:: Task instructions ::
Print exactly what appears from the line containing "Task: Click the Have replies sent to field" through the final line of the data below, pictures excluded.
Start of Block
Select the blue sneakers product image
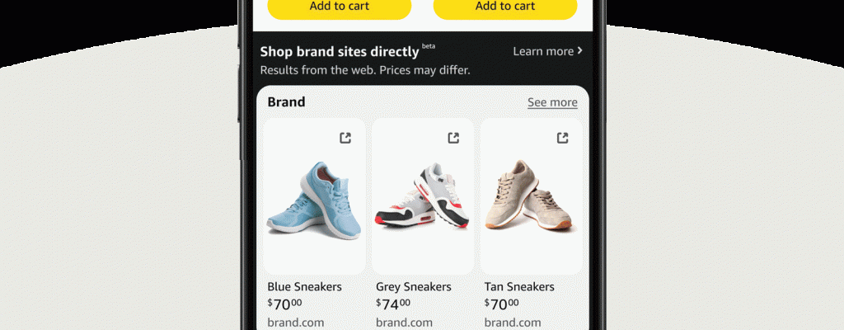This screenshot has width=844, height=330. (314, 198)
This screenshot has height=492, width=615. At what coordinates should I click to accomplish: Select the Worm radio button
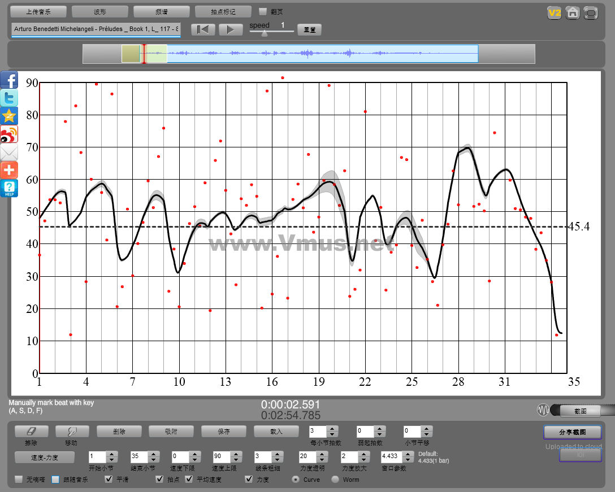tap(335, 480)
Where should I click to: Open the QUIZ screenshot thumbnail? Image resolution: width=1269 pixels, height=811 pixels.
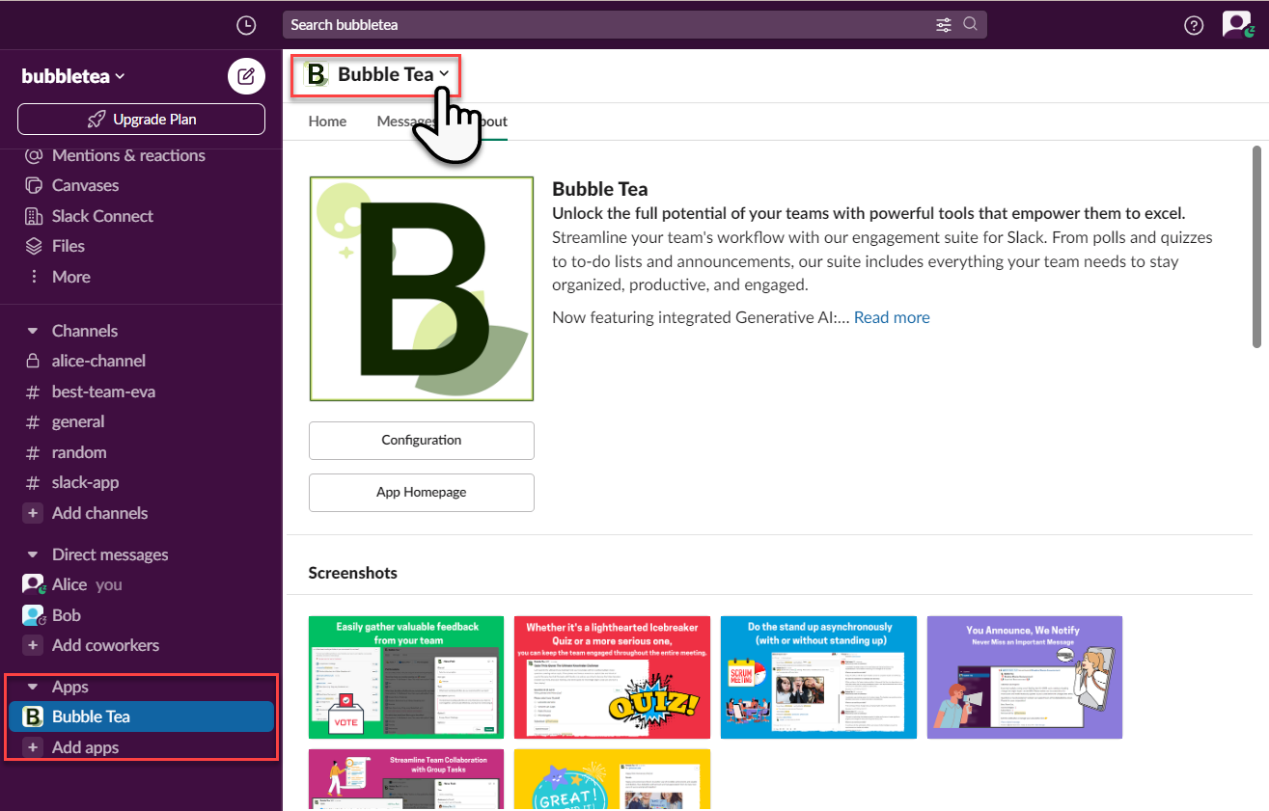coord(612,677)
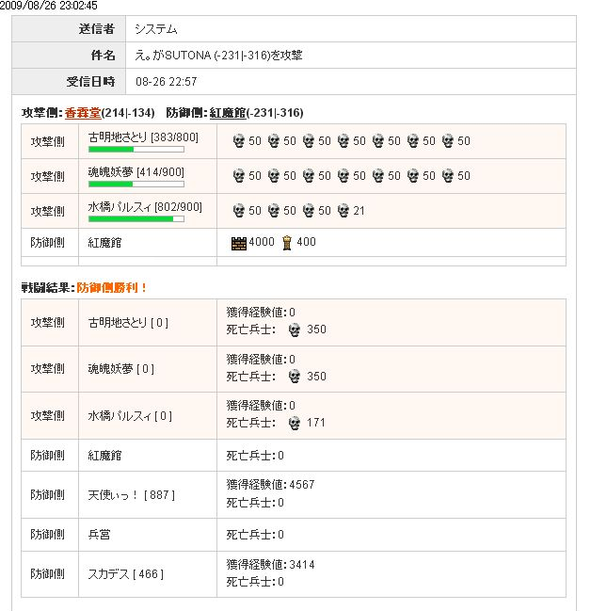This screenshot has height=611, width=591.
Task: Click skull icon beside 171 casualties
Action: coord(295,423)
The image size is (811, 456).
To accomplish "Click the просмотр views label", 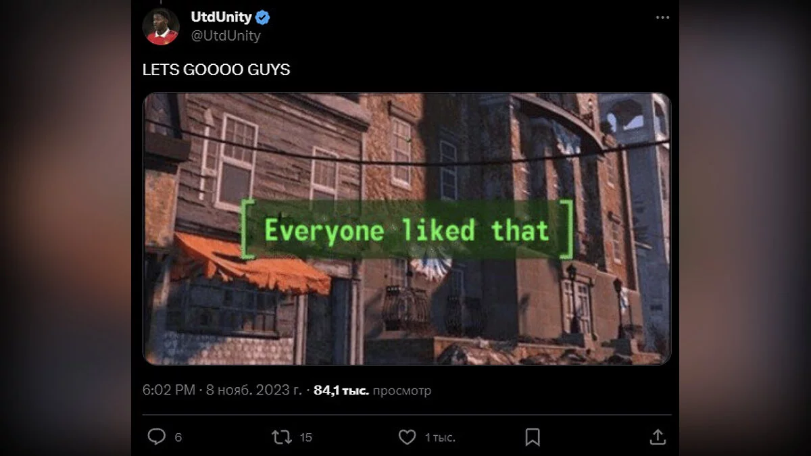I will tap(402, 390).
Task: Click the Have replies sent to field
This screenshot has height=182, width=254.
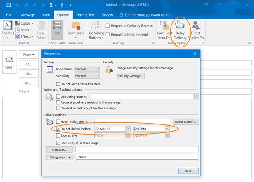Action: click(132, 121)
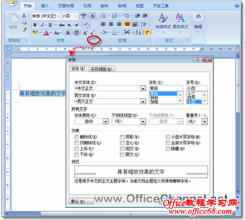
End of Block
:: Response box ::
Task: Click the Have replies sent to field
This screenshot has height=182, width=254.
Action: click(132, 121)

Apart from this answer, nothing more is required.